Text shown:
Heart 102.4
- Norwich; England;
- Broadcast area: Norfolk and north Suffolk
- Frequency: 102.4 MHz

Programming
- Format: Hot AC

Ownership
- Owner: Heart Network, Global Radio

History
- First air date: 1 October 1984

= Heart Norwich =

Radio station in Norwich, England

Heart Norwich (formerly Radio Broadland) is an Independent Local Radio station for Norfolk and North Suffolk, including Norwich, Great Yarmouth and Lowestoft, until early 2009. The station is owned and operated by Global Radio as part of the Heart Network.

==Station history==
On 1 October 1984, a new independent local radio station called "Radio Broadland" was launched by a Norfolk-based group with experience in local business, newspapers and television, but little in radio.

Several people with extensive radio experience were brought in to start the station. Russell Stuart arrived from Gwent Broadcasting in Newport as managing director, Mike Stewart from Radio West in Bristol as programme controller and Robb Young moved from Radio Orwell in Ipswich as sales manager.

Stewart put together the first team of presenters. Nick Risby joined from Red Rose Radio in Preston, Tony Gillham came from Chiltern and BBC Radio Bedfordshire, Dave Brown from Radio Tees, Rob Chandler from Radio Orwell and Adrian Finighan from Gwent Radio. Dave Brown became programme controller of the station in the late 1990s, while Rob Chandler remained for 30 years, including more than 25 years as breakfast presenter, until leaving the station in December 2013. Another long server was Chrissie Jackson, who lasted for 27 years including 14 as joint breakfast host, until leaving at the same time as Rob Chandler. Bob Harris presented a weekly show on the station for a time after it launched, while he was living in the area.

For the first two years, Radio Broadland went off air at 10 pm until 6 am the following morning. The station simulcasted on 97.6 FM and 1152 AM for three years, but in 1987, due to national changes in local radio frequencies, moved to 102.4 FM. Broadland at the end of the 1980s was achieving an audience reach of 50 per cent and average weekly listening of up to 18 hours per listener, some of the best in the UK.

Material provided:
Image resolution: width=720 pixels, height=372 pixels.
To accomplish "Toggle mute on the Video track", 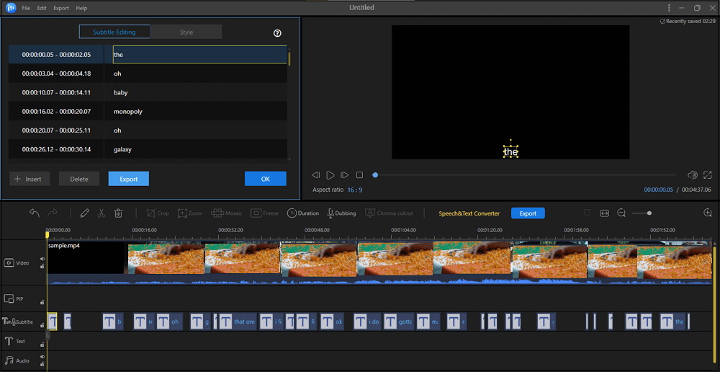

Task instructions:
1. Transcribe the Heart Norwich article word for word, everything from "Programming" down to "the Heart Network.".
2. Name every presenter the Heart Norwich article places in the first team of presenters that Stewart put together.
3. Using the Heart Norwich article, decide whether each statement agrees with it, and back each yes or no with the deciding words quoted exactly: (a) The station was once carried on both 97.6 FM and 1152 AM. (b) Russell Stuart joined as programme controller. (c) Chrissie Jackson and Rob Chandler left the station at the same time.

Worked answers:
1.
Programming
- Format: Hot AC

Ownership
- Owner: Heart Network, Global Radio

History
- First air date: 1 October 1984

= Heart Norwich =

Radio station in Norwich, England

Heart Norwich (formerly Radio Broadland) is an Independent Local Radio station for Norfolk and North Suffolk, including Norwich, Great Yarmouth and Lowestoft, until early 2009. The station is owned and operated by Global Radio as part of the Heart Network.

2. Nick Risby, Tony Gillham, Dave Brown, Rob Chandler, Adrian Finighan

3.
(a) Yes: "The station simulcasted on 97.6 FM and 1152 AM for three years"
(b) No: "Russell Stuart arrived from Gwent Broadcasting in Newport as managing director"
(c) Yes: "until leaving at the same time as Rob Chandler"